YOUR ASSIGNMENT. From the entries below, transcribe exactly the lines between the line holding "Go to the previous record arrow" and the line holding "Task: Click the アプリアフィリエイト article thumbnail", inclusive; skip all other lines.

RECORDS SUPPLIED.
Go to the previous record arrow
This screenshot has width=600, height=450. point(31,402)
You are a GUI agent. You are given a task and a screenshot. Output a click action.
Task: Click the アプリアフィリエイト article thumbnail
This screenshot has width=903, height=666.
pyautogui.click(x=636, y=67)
...
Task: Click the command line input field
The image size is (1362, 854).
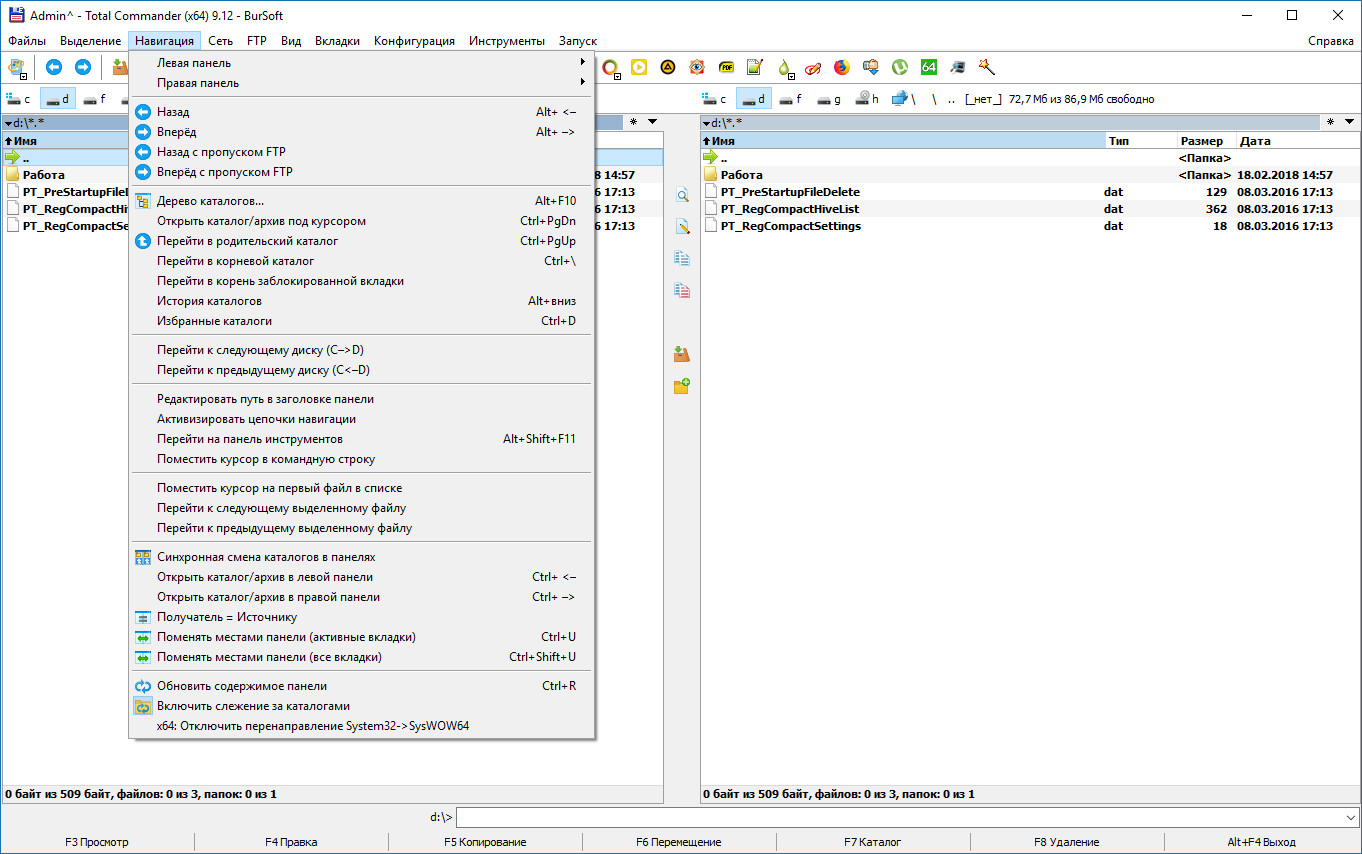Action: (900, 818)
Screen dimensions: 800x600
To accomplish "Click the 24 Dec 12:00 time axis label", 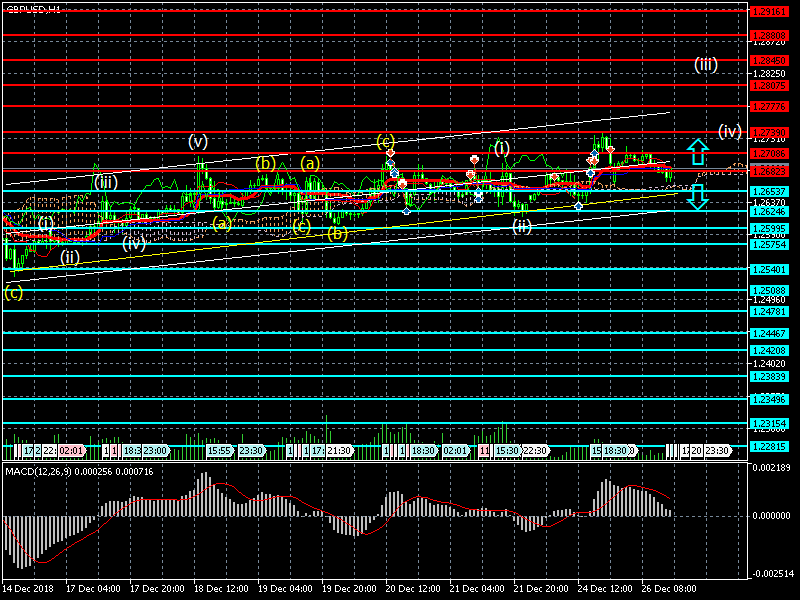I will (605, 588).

REPLY.
Go to the previous record arrow
This screenshot has width=600, height=450. point(31,402)
You are a GUI agent. You are given a task and a screenshot. Output a click action.
Task: Click the アプリアフィリエイト article thumbnail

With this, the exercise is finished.